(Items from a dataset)
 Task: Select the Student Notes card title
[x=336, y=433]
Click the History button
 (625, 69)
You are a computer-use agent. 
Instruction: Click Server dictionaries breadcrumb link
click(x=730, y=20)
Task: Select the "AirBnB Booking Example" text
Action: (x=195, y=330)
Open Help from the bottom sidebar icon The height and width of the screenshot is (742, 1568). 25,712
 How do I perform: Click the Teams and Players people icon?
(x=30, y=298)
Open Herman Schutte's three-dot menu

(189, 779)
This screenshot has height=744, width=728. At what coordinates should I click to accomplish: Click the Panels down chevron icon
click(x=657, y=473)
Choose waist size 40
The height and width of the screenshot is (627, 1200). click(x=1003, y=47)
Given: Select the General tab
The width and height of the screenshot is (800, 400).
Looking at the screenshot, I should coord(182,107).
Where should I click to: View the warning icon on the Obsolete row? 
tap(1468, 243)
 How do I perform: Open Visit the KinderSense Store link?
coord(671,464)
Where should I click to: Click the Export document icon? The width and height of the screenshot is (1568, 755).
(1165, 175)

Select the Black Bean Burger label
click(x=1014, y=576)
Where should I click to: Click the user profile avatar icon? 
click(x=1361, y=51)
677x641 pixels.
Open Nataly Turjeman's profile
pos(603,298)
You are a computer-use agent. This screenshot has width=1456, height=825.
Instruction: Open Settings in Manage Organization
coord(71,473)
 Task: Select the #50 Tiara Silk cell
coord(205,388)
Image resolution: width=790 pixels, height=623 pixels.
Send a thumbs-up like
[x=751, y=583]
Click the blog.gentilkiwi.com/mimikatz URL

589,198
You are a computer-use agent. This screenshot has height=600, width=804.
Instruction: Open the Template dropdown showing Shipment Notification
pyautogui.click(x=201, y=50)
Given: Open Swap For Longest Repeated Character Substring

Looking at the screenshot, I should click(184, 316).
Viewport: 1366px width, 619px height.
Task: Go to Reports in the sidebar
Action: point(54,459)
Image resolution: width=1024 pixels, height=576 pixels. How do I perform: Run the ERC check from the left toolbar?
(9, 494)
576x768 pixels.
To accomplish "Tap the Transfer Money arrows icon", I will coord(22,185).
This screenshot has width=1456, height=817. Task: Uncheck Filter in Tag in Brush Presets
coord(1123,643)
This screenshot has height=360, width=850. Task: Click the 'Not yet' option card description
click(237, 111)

## DIRECTIONS:
Please update the rows above by replacing "computer-use agent" with "screen assistant" wherever it occurs, leaving everything else unchanged.

## ANSWER TO THIS TASK:
 Task: Select the Student Notes card title
[x=336, y=433]
Click the History button
 (625, 69)
You are a screen assistant. 
Instruction: Click Server dictionaries breadcrumb link
click(x=730, y=20)
Task: Select the "AirBnB Booking Example" text
Action: (x=195, y=330)
Open Help from the bottom sidebar icon The height and width of the screenshot is (742, 1568). 25,712
 How do I perform: Click the Teams and Players people icon?
(x=30, y=298)
Open Herman Schutte's three-dot menu

(189, 779)
This screenshot has height=744, width=728. At what coordinates should I click to accomplish: Click the Panels down chevron icon
click(x=657, y=473)
Choose waist size 40
The height and width of the screenshot is (627, 1200). click(x=1003, y=47)
Given: Select the General tab
The width and height of the screenshot is (800, 400).
Looking at the screenshot, I should coord(182,107).
Where should I click to: View the warning icon on the Obsolete row? 
tap(1468, 243)
 How do I perform: Open Visit the KinderSense Store link?
coord(671,464)
Where should I click to: Click the Export document icon? The width and height of the screenshot is (1568, 755).
(1165, 175)

Select the Black Bean Burger label
click(x=1014, y=576)
Where should I click to: Click the user profile avatar icon? 
click(x=1361, y=51)
677x641 pixels.
Open Nataly Turjeman's profile
pos(603,298)
You are a screen assistant. This screenshot has width=1456, height=825.
Instruction: Open Settings in Manage Organization
coord(71,473)
 Task: Select the #50 Tiara Silk cell
coord(205,388)
Image resolution: width=790 pixels, height=623 pixels.
Send a thumbs-up like
[x=751, y=583]
Click the blog.gentilkiwi.com/mimikatz URL

589,198
You are a screen assistant. This screenshot has height=600, width=804.
Instruction: Open the Template dropdown showing Shipment Notification
pyautogui.click(x=201, y=50)
Given: Open Swap For Longest Repeated Character Substring

Looking at the screenshot, I should click(184, 316).
Viewport: 1366px width, 619px height.
Task: Go to Reports in the sidebar
Action: point(54,459)
Image resolution: width=1024 pixels, height=576 pixels. How do I perform: Run the ERC check from the left toolbar?
(9, 494)
576x768 pixels.
To accomplish "Tap the Transfer Money arrows icon", I will coord(22,185).
This screenshot has width=1456, height=817. Task: Uncheck Filter in Tag in Brush Presets
coord(1123,643)
This screenshot has height=360, width=850. Task: Click the 'Not yet' option card description
click(237, 111)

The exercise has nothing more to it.